WHAT YOU NEED TO DO: Set down, exactly and with nothing added, the lines running from the one that holds "Open the Live View options dropdown arrow" to the final line of the records. Pictures stay out of the copy.

+++

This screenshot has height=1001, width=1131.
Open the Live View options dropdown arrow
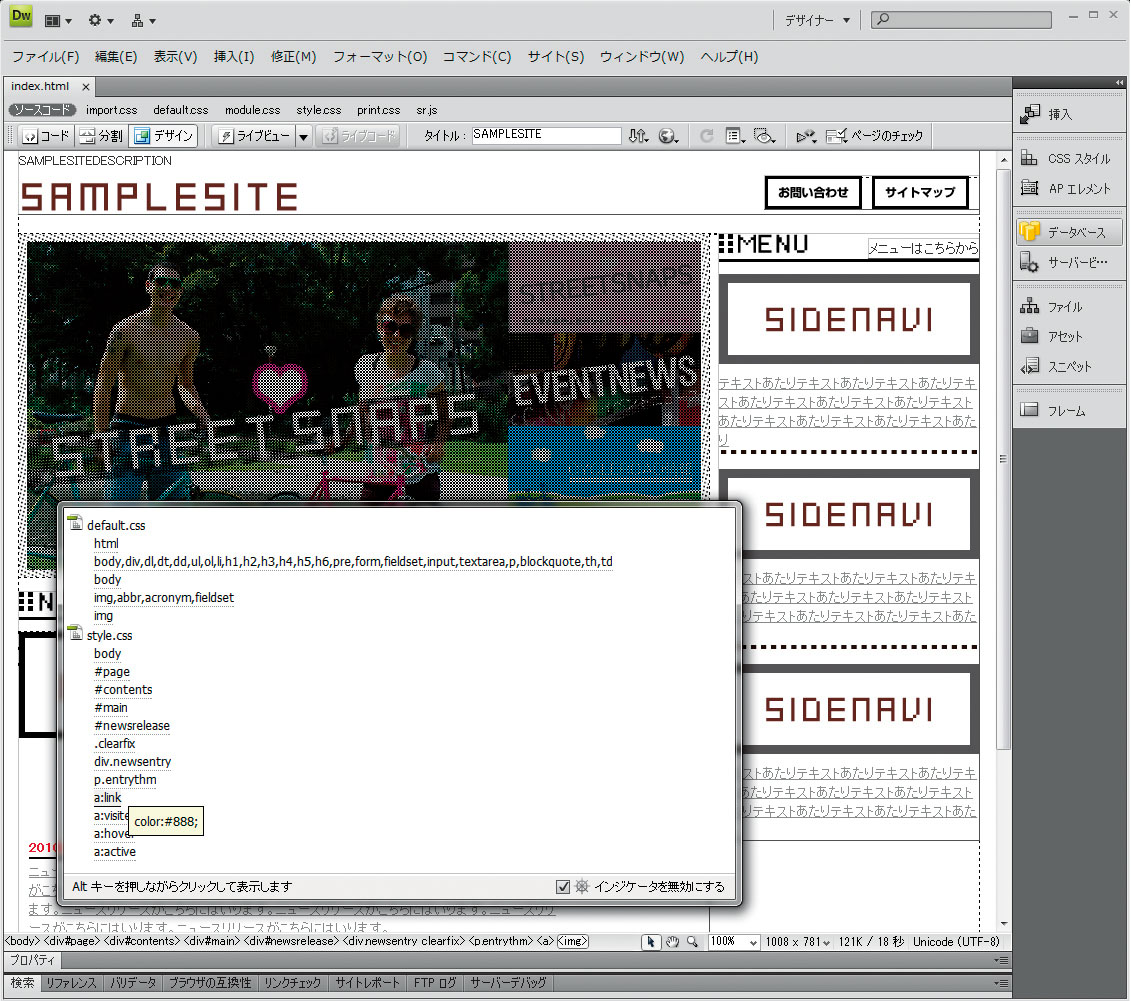pyautogui.click(x=303, y=136)
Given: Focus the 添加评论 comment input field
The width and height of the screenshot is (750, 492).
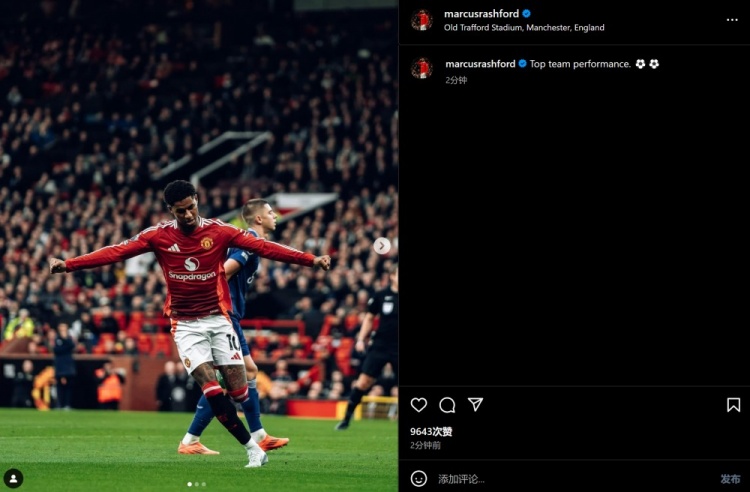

+++

TASK SOLUTION:
Open the Live View options dropdown arrow
pyautogui.click(x=303, y=136)
Given: Focus the 添加评论 comment input field
The width and height of the screenshot is (750, 492).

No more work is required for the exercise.